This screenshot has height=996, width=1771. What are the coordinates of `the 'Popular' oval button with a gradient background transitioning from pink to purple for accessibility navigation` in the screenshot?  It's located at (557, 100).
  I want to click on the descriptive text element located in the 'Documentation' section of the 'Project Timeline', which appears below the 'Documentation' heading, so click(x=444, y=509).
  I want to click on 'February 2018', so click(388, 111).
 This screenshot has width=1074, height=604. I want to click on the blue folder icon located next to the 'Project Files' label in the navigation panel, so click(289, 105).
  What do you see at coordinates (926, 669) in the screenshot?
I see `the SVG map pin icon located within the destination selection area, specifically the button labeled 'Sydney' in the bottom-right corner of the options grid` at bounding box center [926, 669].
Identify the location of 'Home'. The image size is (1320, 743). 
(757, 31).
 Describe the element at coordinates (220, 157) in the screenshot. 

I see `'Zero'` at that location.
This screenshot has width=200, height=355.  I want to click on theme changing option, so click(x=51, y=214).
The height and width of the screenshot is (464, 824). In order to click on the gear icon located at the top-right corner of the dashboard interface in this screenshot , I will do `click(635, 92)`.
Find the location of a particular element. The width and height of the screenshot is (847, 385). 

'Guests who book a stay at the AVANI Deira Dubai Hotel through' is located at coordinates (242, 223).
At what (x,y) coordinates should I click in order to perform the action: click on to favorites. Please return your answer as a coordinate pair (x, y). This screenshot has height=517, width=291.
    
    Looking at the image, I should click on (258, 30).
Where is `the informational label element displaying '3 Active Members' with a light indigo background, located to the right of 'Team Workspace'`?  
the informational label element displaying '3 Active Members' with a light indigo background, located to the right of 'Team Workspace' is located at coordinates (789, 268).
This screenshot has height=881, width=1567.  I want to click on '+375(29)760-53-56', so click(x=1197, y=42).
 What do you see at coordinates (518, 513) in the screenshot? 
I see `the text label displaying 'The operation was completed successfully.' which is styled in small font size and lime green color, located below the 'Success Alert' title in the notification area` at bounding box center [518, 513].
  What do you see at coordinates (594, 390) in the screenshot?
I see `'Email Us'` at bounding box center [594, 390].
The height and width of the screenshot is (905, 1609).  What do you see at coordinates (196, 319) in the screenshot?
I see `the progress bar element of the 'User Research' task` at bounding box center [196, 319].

::::

Given task: Rewrite the listing from the line with "Describe the element" to the line with "This screenshot has width=200, height=355.", changing "coordinates" to "position" and leaving everything else the same.

Reply:
 Describe the element at position (220, 157) in the screenshot. 

I see `'Zero'` at that location.
This screenshot has width=200, height=355.  I want to click on theme changing option, so click(x=51, y=214).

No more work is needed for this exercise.